The cornea is the clear part in front of your eye, or the window of the eye. The cornea must remain clear in order to provide good vision, because light passes through it and onto the retina where is is focused. Many things can cause a cornea to become cloudy. Any type of scarring from an injury, degeneration, or Corneal disease can all contribute to a cloudy cornea, resulting in decreased vision.
Replacing the old with the new
Donor tissue comes from individuals who have donated their cornea and is necessary when replacing a cloudy cornea. The donor is carefully screened for diseases and infections which include hepatitis, syphilis, and also AIDS. The corneas that we use comes from an eye bank that is carefully regulated by the FDA.

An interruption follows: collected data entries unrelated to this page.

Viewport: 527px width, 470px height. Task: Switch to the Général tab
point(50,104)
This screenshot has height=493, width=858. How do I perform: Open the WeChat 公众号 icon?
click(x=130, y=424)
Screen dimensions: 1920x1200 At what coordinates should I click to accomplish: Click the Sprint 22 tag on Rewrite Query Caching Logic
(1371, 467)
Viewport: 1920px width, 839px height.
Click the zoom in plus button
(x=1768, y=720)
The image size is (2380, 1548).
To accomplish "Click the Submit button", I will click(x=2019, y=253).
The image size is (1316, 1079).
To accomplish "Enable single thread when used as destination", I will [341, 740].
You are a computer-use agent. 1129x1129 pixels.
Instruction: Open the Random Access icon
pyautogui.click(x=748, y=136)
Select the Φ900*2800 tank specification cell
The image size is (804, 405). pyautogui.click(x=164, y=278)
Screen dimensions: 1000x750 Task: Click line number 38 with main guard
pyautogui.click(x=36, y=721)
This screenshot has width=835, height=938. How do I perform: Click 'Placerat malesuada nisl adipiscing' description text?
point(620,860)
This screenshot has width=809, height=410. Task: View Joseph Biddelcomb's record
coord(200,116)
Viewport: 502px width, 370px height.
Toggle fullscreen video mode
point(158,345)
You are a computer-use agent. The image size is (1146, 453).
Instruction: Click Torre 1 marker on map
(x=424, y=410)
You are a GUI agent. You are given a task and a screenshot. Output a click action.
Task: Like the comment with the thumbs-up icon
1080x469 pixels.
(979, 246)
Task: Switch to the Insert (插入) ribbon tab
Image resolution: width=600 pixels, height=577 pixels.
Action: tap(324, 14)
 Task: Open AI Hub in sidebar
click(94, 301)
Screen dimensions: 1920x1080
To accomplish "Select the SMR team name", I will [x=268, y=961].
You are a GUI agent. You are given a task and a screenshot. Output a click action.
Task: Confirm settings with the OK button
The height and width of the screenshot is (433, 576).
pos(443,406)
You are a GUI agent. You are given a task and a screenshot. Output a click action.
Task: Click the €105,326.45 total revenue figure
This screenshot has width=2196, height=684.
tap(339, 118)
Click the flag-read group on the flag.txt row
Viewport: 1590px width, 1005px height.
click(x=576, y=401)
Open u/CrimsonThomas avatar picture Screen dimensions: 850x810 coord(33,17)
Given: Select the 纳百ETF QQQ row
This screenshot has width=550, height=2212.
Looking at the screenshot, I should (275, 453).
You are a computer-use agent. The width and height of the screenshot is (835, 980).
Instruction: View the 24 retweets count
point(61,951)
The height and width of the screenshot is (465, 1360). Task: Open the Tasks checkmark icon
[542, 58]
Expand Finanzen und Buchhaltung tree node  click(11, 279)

Descemet membrane endothelial keratoplasty or DMEK is the most exciting option available to us when treating decreased vision and swollen, cloudy corneas. DMIK has also been shown to offer patients the best chance at obtaining 20/25 vision or better and resume to normal daily activities without worrying about a vision-threatening rejection. A thin membrane of only about 15 to 20 microns thick is used to safely replace the cloudy area.
Anterior Lamellar Corneal Transplant
Sometimes scarring can cause a cloudy front half of the cornea. With this procedure, the cornea is dissected in half and the front of it is removed. The new donor cornea can then be sewn into place. This method decreases invasive surgery and your eye will be much stronger than it would have been with a full width transplant.
Posterior Lamellar Corneal Transplant
DLEK is performed when the inner cell layer of the cornea has stopped working. By dissecting the cornea into 2 layers through a small incision on the side of your eye, the back portion of the cornea can be replaced. The natural suction of the cornea will hold the new layer in place, as well as a few small stitches.
There is usually less astigmatism when using the DLEK procedure and the eye remains stronger than with a full thickness transplant.